Remulla: PH justice system working, ICC revival of ‘drug war’ probe an ‘irritant’
MANILA, Philippines — Justice Secretary Jesus Crispin Remulla on Friday insisted that the Philippines has a functional justice system as he called the decision of the International Criminal Court (ICC) to resume its “drug war” probe an “irritant.”
Remulla also vowed to prevent the ICC from imposing upon the Philippines, which is a sovereign country.
The ICC’s pre-trial chamber has granted the prosecutor’s request to reopen the investigation into the Philippines’ war on drugs during the time of former President Rodrigo Duterte.
The tribunal said that after examining submitted materials from the Philippine government, the ICC prosecutor, and drug war victims, the collections of information “do not amount to tangible, concrete and progressive investigative steps in a way that would sufficiently mirror the Court’s investigation.”
But Remulla maintained that the Philippine government is doing what it can to fix and improve the system despite a number of limitations in the investigations being conducted by authorities on drug war-related cases.
“The NBI (National Bureau of Investigation) is in the process of reorganizing. The organization is pushing through. We are about to hire 1000 more agents. We are building capacity. In terms of the PNP (Philippine National Police) we have suggested ways to reform the system…So we are, as a country, we are doing what it takes to fix the system and we are fully functioning judicial system,” he said in a press conference.

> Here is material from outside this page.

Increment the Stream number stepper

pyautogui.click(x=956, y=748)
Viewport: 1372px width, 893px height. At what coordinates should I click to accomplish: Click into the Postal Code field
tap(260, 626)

“I don’t see where they will come in, what role they will play unless they want to take over our legal system,” Remulla added.

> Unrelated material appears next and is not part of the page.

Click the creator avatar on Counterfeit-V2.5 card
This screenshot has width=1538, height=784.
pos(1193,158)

He said he will speak to Solicitor General Menardo Guevarra regarding their next course of action.
“[But] Definitely, I do not welcome this move. I will not welcome them [ICC] in the Philippines unless they make clean that they will respect us. I will not stand for any of these antics that will tend to question our sovereignty. I will not accept that,” Remulla said.
Guevarra, meanwhile, said he has yet to receive an official copy of the ICC resolution but said: “it is our intention to exhaust our legal remedies, more particularly elevating the matter to the ICC appeals chamber.”
“We wish to emphasize that our own domestic investigative and judicial processes should take precedence, and we can show that despite structural and resource limitations in our legal system, it is still a well-functioning system that yields positive results in its own time,” the solicitor general said in a message to reporters.